### Work instruction
Give back the entire listing verbatim.

++++ Source material

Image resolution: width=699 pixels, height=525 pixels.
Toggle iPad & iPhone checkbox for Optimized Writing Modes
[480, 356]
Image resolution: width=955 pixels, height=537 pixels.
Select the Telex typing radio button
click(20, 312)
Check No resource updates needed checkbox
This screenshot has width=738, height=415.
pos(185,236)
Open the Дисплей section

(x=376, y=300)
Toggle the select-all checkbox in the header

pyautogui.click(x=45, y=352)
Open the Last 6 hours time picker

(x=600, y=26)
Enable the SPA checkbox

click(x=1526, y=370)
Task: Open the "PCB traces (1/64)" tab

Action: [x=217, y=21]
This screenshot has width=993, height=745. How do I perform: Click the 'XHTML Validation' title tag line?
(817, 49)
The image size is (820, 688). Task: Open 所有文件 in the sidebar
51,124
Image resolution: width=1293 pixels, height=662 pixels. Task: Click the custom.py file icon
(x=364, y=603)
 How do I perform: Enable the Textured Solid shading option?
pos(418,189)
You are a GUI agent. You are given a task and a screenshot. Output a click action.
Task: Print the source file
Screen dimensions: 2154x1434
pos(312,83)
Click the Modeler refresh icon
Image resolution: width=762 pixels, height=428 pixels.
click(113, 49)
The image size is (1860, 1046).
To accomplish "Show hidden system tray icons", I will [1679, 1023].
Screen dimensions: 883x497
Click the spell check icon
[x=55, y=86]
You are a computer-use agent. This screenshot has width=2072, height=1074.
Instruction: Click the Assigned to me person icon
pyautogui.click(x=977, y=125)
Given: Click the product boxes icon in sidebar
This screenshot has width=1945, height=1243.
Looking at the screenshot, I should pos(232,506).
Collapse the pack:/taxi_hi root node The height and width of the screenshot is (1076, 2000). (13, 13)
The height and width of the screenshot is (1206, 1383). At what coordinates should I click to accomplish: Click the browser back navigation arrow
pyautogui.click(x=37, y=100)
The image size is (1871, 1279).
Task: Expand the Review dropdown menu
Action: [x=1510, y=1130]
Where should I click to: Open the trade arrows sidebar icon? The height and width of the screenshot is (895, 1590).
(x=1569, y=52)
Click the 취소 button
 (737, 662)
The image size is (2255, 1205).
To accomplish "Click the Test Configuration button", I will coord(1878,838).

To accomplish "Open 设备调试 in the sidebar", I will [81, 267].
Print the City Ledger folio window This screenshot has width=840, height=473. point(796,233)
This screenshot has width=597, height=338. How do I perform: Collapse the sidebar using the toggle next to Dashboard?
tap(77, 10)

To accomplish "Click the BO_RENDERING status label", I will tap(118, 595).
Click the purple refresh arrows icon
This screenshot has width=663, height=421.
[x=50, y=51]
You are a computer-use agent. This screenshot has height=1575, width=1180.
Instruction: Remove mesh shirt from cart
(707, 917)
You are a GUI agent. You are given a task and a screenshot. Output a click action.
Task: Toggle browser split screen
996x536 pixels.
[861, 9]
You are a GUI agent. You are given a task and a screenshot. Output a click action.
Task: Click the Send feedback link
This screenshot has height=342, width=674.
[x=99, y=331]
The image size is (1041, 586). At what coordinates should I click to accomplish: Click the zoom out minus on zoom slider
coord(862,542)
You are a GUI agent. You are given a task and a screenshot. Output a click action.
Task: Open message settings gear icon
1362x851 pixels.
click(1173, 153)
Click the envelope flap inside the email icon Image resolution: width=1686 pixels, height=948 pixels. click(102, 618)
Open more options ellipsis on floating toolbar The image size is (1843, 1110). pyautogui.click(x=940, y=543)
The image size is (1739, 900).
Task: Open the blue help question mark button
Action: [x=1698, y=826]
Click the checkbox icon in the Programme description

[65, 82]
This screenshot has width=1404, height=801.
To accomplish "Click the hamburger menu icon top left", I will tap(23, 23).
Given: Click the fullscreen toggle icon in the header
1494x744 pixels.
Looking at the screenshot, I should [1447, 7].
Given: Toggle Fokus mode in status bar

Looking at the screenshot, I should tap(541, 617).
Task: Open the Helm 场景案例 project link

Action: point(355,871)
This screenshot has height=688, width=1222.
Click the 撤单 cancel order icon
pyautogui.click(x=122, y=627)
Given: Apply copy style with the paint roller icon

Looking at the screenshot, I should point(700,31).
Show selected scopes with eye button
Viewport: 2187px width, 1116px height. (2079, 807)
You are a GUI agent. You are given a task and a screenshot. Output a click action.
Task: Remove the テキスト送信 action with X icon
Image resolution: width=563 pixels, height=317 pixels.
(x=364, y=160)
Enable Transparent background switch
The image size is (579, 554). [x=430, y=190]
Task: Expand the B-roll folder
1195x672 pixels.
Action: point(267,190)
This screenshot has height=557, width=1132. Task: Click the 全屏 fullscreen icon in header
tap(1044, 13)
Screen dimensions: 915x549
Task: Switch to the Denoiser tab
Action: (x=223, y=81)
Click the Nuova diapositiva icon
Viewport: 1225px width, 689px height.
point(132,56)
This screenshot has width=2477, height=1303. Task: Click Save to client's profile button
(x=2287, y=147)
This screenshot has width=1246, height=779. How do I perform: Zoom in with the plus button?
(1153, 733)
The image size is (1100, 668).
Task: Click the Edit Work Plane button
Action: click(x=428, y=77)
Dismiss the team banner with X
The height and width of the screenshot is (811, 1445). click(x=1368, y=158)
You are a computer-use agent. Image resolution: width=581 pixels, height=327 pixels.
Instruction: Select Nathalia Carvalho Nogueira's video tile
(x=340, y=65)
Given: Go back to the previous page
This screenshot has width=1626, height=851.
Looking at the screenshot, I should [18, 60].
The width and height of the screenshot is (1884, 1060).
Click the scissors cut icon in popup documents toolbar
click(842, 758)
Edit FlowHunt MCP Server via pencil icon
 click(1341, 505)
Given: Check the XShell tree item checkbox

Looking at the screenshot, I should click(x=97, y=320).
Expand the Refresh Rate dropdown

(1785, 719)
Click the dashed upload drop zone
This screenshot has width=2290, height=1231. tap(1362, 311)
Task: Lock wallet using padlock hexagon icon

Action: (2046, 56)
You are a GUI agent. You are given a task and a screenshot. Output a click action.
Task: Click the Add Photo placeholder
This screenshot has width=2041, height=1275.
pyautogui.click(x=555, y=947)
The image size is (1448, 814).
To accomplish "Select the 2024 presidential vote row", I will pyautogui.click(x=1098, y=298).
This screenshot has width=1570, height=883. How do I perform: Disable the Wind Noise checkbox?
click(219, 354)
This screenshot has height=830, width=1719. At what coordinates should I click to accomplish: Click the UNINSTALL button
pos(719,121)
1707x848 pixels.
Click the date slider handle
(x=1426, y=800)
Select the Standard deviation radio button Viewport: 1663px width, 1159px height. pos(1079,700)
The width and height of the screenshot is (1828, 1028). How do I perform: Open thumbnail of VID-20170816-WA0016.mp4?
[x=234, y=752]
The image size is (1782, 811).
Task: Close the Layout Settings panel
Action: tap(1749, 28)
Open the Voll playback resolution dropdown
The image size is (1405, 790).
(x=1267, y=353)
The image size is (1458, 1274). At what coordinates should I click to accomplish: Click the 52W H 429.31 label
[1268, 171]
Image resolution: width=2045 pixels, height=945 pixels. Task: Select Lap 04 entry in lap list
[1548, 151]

++++++++

### Your solution
Image resolution: width=699 pixels, height=525 pixels.
Toggle iPad & iPhone checkbox for Optimized Writing Modes
[480, 356]
Image resolution: width=955 pixels, height=537 pixels.
Select the Telex typing radio button
click(20, 312)
Check No resource updates needed checkbox
This screenshot has width=738, height=415.
pos(185,236)
Open the Дисплей section

(x=376, y=300)
Toggle the select-all checkbox in the header

pyautogui.click(x=45, y=352)
Open the Last 6 hours time picker

(x=600, y=26)
Enable the SPA checkbox

click(x=1526, y=370)
Task: Open the "PCB traces (1/64)" tab

Action: [x=217, y=21]
This screenshot has width=993, height=745. How do I perform: Click the 'XHTML Validation' title tag line?
(817, 49)
The image size is (820, 688). Task: Open 所有文件 in the sidebar
51,124
Image resolution: width=1293 pixels, height=662 pixels. Task: Click the custom.py file icon
(x=364, y=603)
 How do I perform: Enable the Textured Solid shading option?
pos(418,189)
You are a GUI agent. You are given a task and a screenshot. Output a click action.
Task: Print the source file
Screen dimensions: 2154x1434
pos(312,83)
Click the Modeler refresh icon
Image resolution: width=762 pixels, height=428 pixels.
click(113, 49)
The image size is (1860, 1046).
To accomplish "Show hidden system tray icons", I will [1679, 1023].
Screen dimensions: 883x497
Click the spell check icon
[x=55, y=86]
You are a computer-use agent. This screenshot has width=2072, height=1074.
Instruction: Click the Assigned to me person icon
pyautogui.click(x=977, y=125)
Given: Click the product boxes icon in sidebar
This screenshot has width=1945, height=1243.
Looking at the screenshot, I should pos(232,506).
Collapse the pack:/taxi_hi root node The height and width of the screenshot is (1076, 2000). (13, 13)
The height and width of the screenshot is (1206, 1383). At what coordinates should I click to accomplish: Click the browser back navigation arrow
pyautogui.click(x=37, y=100)
The image size is (1871, 1279).
Task: Expand the Review dropdown menu
Action: [x=1510, y=1130]
Where should I click to: Open the trade arrows sidebar icon? The height and width of the screenshot is (895, 1590).
(x=1569, y=52)
Click the 취소 button
 (737, 662)
The image size is (2255, 1205).
To accomplish "Click the Test Configuration button", I will coord(1878,838).

To accomplish "Open 设备调试 in the sidebar", I will [81, 267].
Print the City Ledger folio window This screenshot has width=840, height=473. point(796,233)
This screenshot has width=597, height=338. How do I perform: Collapse the sidebar using the toggle next to Dashboard?
tap(77, 10)

To accomplish "Click the BO_RENDERING status label", I will tap(118, 595).
Click the purple refresh arrows icon
This screenshot has width=663, height=421.
[x=50, y=51]
You are a computer-use agent. This screenshot has height=1575, width=1180.
Instruction: Remove mesh shirt from cart
(707, 917)
You are a GUI agent. You are given a task and a screenshot. Output a click action.
Task: Toggle browser split screen
996x536 pixels.
[861, 9]
You are a GUI agent. You are given a task and a screenshot. Output a click action.
Task: Click the Send feedback link
This screenshot has height=342, width=674.
[x=99, y=331]
The image size is (1041, 586). At what coordinates should I click to accomplish: Click the zoom out minus on zoom slider
coord(862,542)
You are a GUI agent. You are given a task and a screenshot. Output a click action.
Task: Open message settings gear icon
1362x851 pixels.
click(1173, 153)
Click the envelope flap inside the email icon Image resolution: width=1686 pixels, height=948 pixels. click(102, 618)
Open more options ellipsis on floating toolbar The image size is (1843, 1110). pyautogui.click(x=940, y=543)
The image size is (1739, 900).
Task: Open the blue help question mark button
Action: [x=1698, y=826]
Click the checkbox icon in the Programme description

[65, 82]
This screenshot has width=1404, height=801.
To accomplish "Click the hamburger menu icon top left", I will tap(23, 23).
Given: Click the fullscreen toggle icon in the header
1494x744 pixels.
Looking at the screenshot, I should [1447, 7].
Given: Toggle Fokus mode in status bar

Looking at the screenshot, I should tap(541, 617).
Task: Open the Helm 场景案例 project link

Action: point(355,871)
This screenshot has height=688, width=1222.
Click the 撤单 cancel order icon
pyautogui.click(x=122, y=627)
Given: Apply copy style with the paint roller icon

Looking at the screenshot, I should point(700,31).
Show selected scopes with eye button
Viewport: 2187px width, 1116px height. (2079, 807)
You are a GUI agent. You are given a task and a screenshot. Output a click action.
Task: Remove the テキスト送信 action with X icon
Image resolution: width=563 pixels, height=317 pixels.
(x=364, y=160)
Enable Transparent background switch
The image size is (579, 554). [x=430, y=190]
Task: Expand the B-roll folder
1195x672 pixels.
Action: point(267,190)
This screenshot has height=557, width=1132. Task: Click the 全屏 fullscreen icon in header
tap(1044, 13)
Screen dimensions: 915x549
Task: Switch to the Denoiser tab
Action: (x=223, y=81)
Click the Nuova diapositiva icon
Viewport: 1225px width, 689px height.
point(132,56)
This screenshot has width=2477, height=1303. Task: Click Save to client's profile button
(x=2287, y=147)
This screenshot has width=1246, height=779. How do I perform: Zoom in with the plus button?
(1153, 733)
The image size is (1100, 668).
Task: Click the Edit Work Plane button
Action: click(x=428, y=77)
Dismiss the team banner with X
The height and width of the screenshot is (811, 1445). click(x=1368, y=158)
You are a computer-use agent. Image resolution: width=581 pixels, height=327 pixels.
Instruction: Select Nathalia Carvalho Nogueira's video tile
(x=340, y=65)
Given: Go back to the previous page
This screenshot has width=1626, height=851.
Looking at the screenshot, I should [18, 60].
The width and height of the screenshot is (1884, 1060).
Click the scissors cut icon in popup documents toolbar
click(842, 758)
Edit FlowHunt MCP Server via pencil icon
 click(1341, 505)
Given: Check the XShell tree item checkbox

Looking at the screenshot, I should click(x=97, y=320).
Expand the Refresh Rate dropdown

(1785, 719)
Click the dashed upload drop zone
This screenshot has width=2290, height=1231. tap(1362, 311)
Task: Lock wallet using padlock hexagon icon

Action: (2046, 56)
You are a GUI agent. You are given a task and a screenshot. Output a click action.
Task: Click the Add Photo placeholder
This screenshot has width=2041, height=1275.
pyautogui.click(x=555, y=947)
The image size is (1448, 814).
To accomplish "Select the 2024 presidential vote row", I will pyautogui.click(x=1098, y=298).
This screenshot has width=1570, height=883. How do I perform: Disable the Wind Noise checkbox?
click(219, 354)
This screenshot has height=830, width=1719. At what coordinates should I click to accomplish: Click the UNINSTALL button
pos(719,121)
1707x848 pixels.
Click the date slider handle
(x=1426, y=800)
Select the Standard deviation radio button Viewport: 1663px width, 1159px height. pos(1079,700)
The width and height of the screenshot is (1828, 1028). How do I perform: Open thumbnail of VID-20170816-WA0016.mp4?
[x=234, y=752]
The image size is (1782, 811).
Task: Close the Layout Settings panel
Action: tap(1749, 28)
Open the Voll playback resolution dropdown
The image size is (1405, 790).
(x=1267, y=353)
The image size is (1458, 1274). At what coordinates should I click to accomplish: Click the 52W H 429.31 label
[1268, 171]
Image resolution: width=2045 pixels, height=945 pixels. Task: Select Lap 04 entry in lap list
[1548, 151]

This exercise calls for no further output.